### [EXERCISE DATA]
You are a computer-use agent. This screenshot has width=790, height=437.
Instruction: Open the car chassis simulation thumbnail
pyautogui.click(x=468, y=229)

...

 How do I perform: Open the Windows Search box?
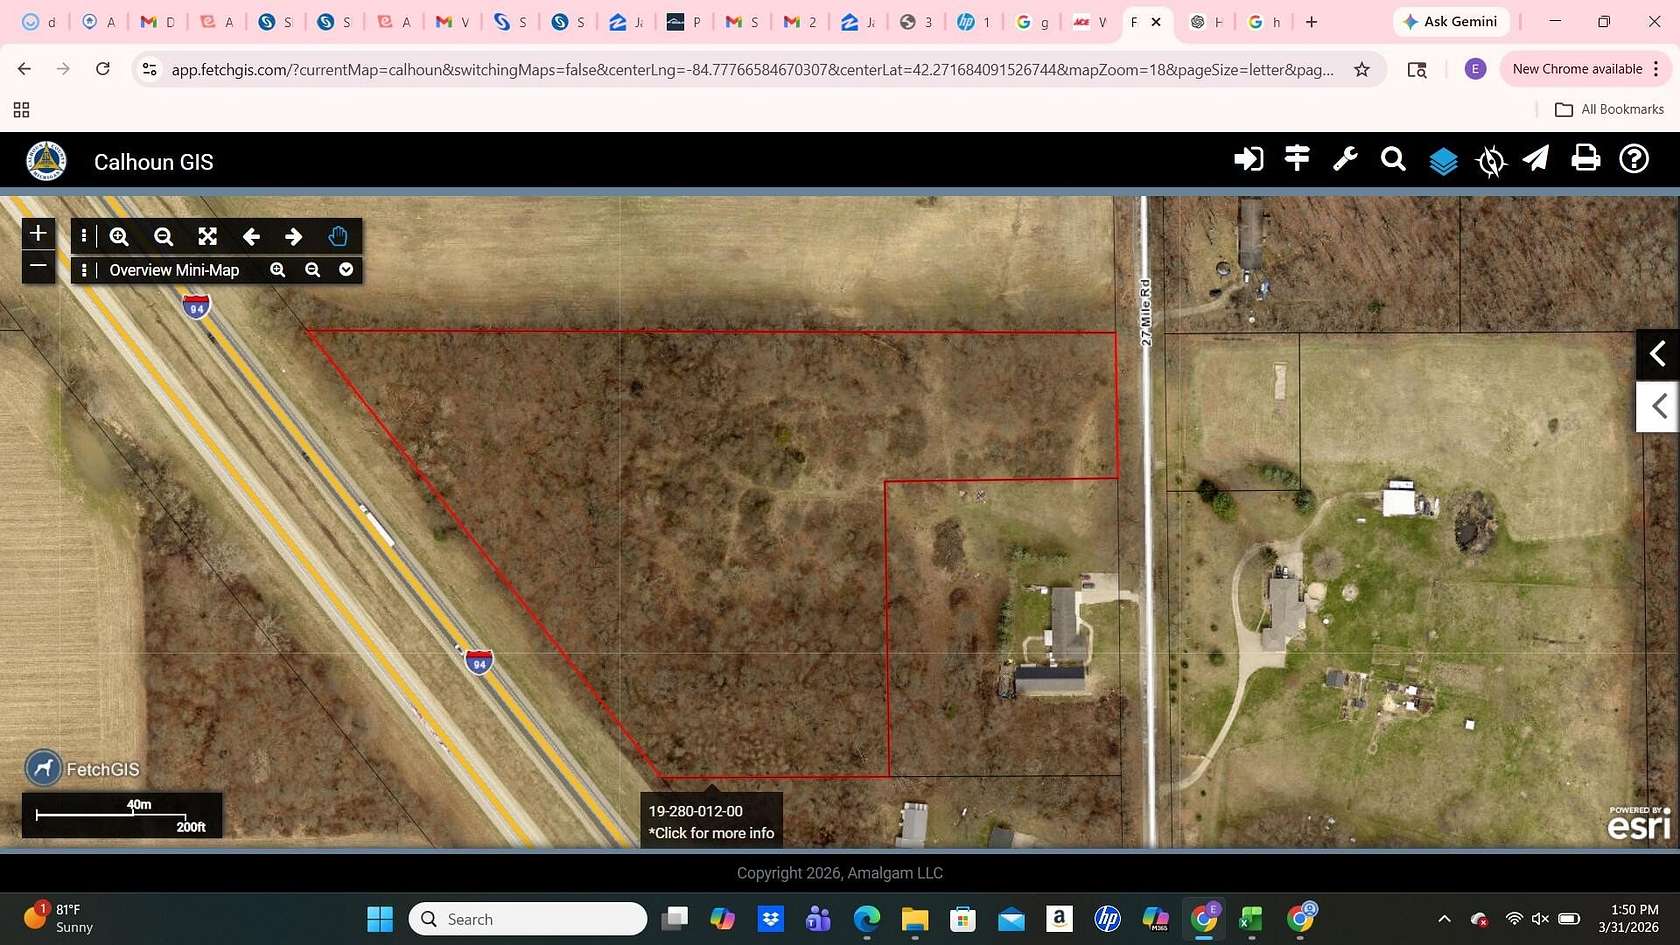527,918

---

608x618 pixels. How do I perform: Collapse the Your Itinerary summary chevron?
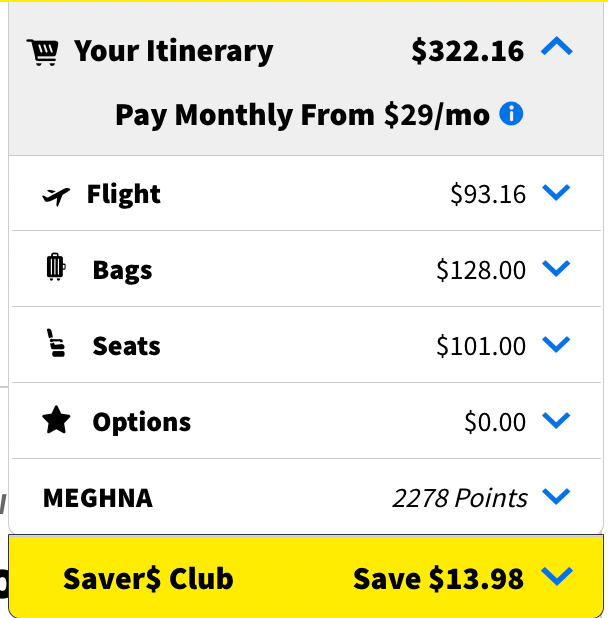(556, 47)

### [EXERCISE DESCRIPTION]
Can you format the part that opens with the line containing "You are a computer-use" and closes with the line containing "pyautogui.click(x=468, y=229)", both lines included, as a JSON list of strings with one string per line and any blank lines left out?

### [SOLUTION FOR THIS PROBLEM]
[
  "You are a computer-use agent. This screenshot has width=790, height=437.",
  "Instruction: Open the car chassis simulation thumbnail",
  "pyautogui.click(x=468, y=229)"
]